(Reuters) - The dismissal of Leicester City coach Claudio Ranieri has caused barely a ripple in Thailand, where even last season’s stunning Premier League title triumph for a locally-owned team failed to break traditional club loyalties.
The Italian was unceremoniously sacked on Thursday after a 2-1 loss to Sevilla in the first leg of a Champions League Round of 16 tie, and with the team hovering just a point and a place above the relegation zone after 25 matches.
On the streets of Bangkok on Friday, it proved a challenge to find anyone moved by the decision, or even a Leicester City supporter.
“I don’t think Leicester City is part of the conversation,” said 34-year-old office worker and Manchester United fan Kulthida Wattana.
“Thai people see them as an example of Thais succeeding on the world stage but in terms of football, its not really anything”.

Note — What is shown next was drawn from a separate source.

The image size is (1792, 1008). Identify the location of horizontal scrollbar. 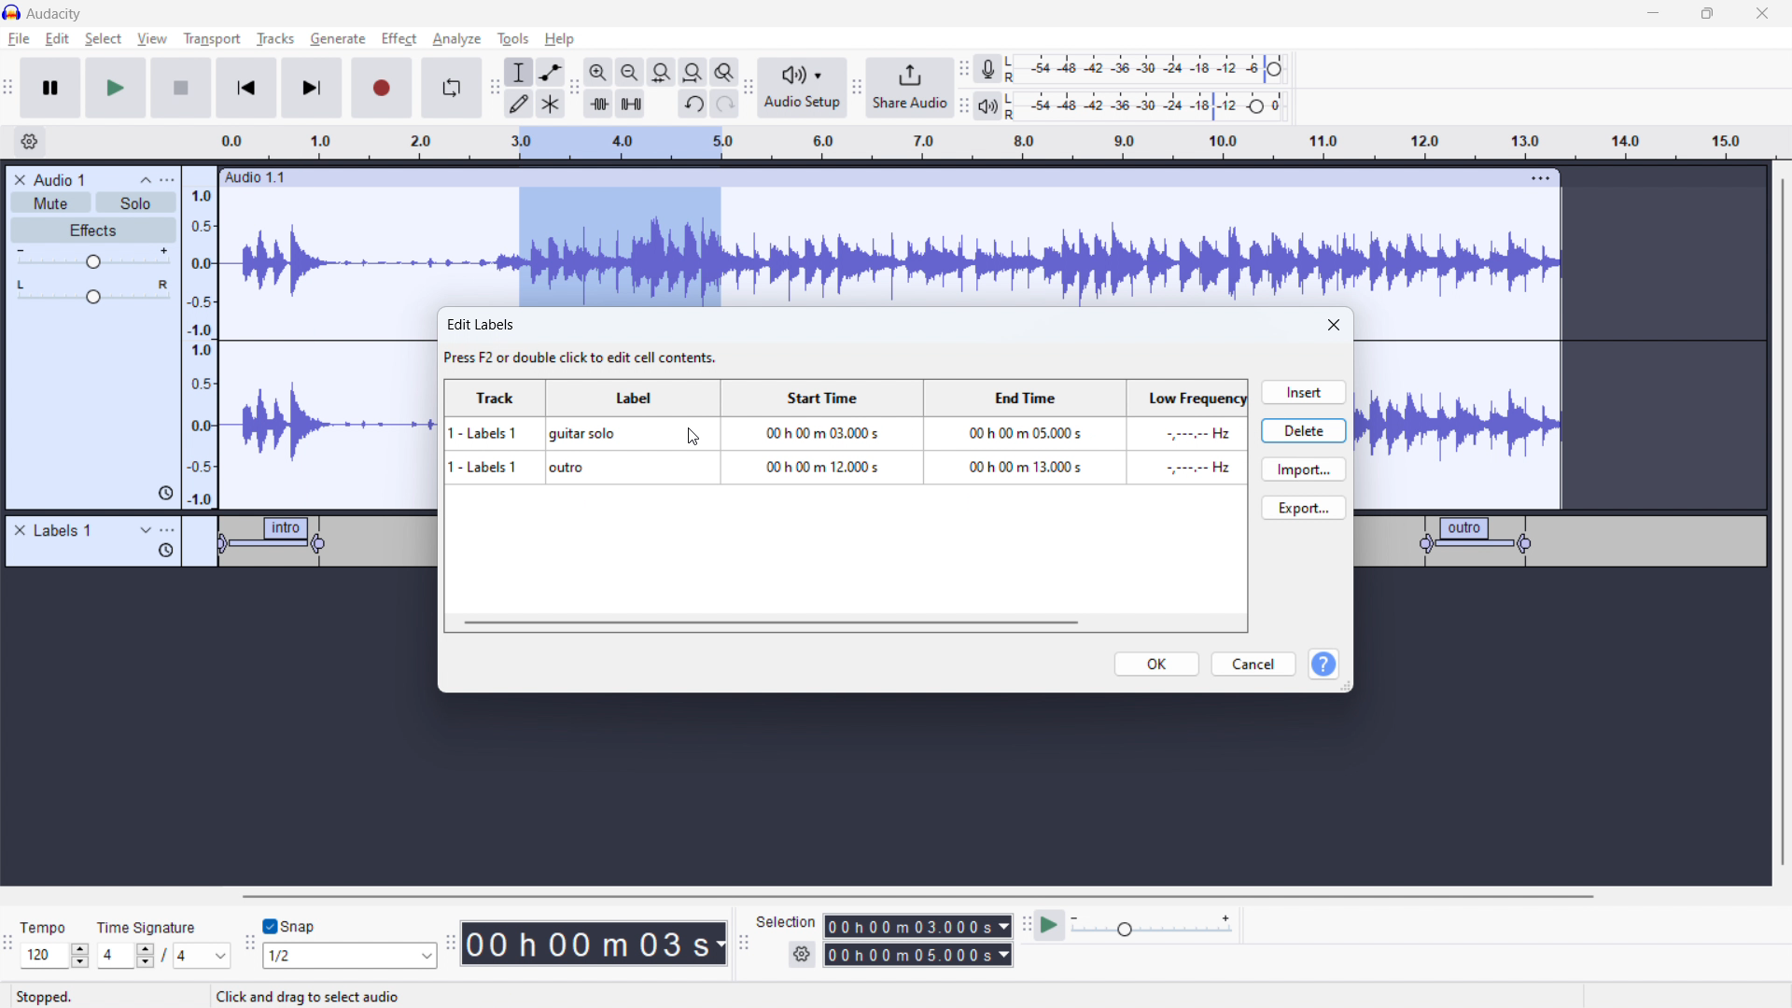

Leicester’s odds-defying success brought plenty of interest in the home country of owner and King Power duty free magnate Vichai Srivaddhanaprabha with some Thais going as far as adopting Leicester as their ‘second team’.

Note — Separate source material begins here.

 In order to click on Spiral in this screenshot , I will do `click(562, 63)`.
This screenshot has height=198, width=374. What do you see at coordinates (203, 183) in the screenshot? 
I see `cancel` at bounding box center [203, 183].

However, most fans remained reluctant to give up their historic loyalties in a country where the Premier League has considerably more followers than any other foreign sport.
“Most Thai people support either Manchester United or Liverpool,” said Adisorn Pheungya, a columnist and sports TV presenter in Thailand.
“Leicester only came into the conversation after King Power bought them. They boomed again last year when they achieved success but now that they are struggling, no one is talking about them anymore.”
News of Raineri’s sacking made it to local news bulletins, but generally took second billing to a police standoff at a Buddhist temple.
One Leicester supporter and fan club member whose loyalties date back to before the recent success, said the Thai owners had acted disgracefully.
“I understand that their money led to promotion and the Premier League title but without Ranieri we would be nowhere either,” 36-year-old Phet Adirekul said. “At least now maybe some of the fake fans will go and support other teams.”
Leicester branded goods are on sale at King Power’s headquarters but staff there are forbidden from speaking to the media. A shop selling Leicester City merchandise in the city centre closed last year.
“If Leicester were successful for a few years then maybe they will have more fans. If they get relegated this year then the fans will move on,” said 42-year-old Liverpool supporter Amornthep Kittiwichislip.
Leicester City’s strong links to Thailand appear set to continue despite their current struggles and the country was credited with some of last year’s league success.
There is a Buddhist shrine at the side’s King Power stadium home ground and monks bless the pitch before games.
Phra Prommangkalachan, the monk who has regularly led blessings and had forecast few problems for Leicester in the Champions League, was travelling outside Bangkok and declined to comment.